(Rows for locating described items)
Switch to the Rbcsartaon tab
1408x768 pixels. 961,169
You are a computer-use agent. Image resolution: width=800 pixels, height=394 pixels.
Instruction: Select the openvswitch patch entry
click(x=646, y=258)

(To do)
Substitute "Choose" for "Select" across all the rows above, leaving every other word unchanged.

(The solution)
Switch to the Rbcsartaon tab
1408x768 pixels. 961,169
You are a computer-use agent. Image resolution: width=800 pixels, height=394 pixels.
Instruction: Choose the openvswitch patch entry
click(x=646, y=258)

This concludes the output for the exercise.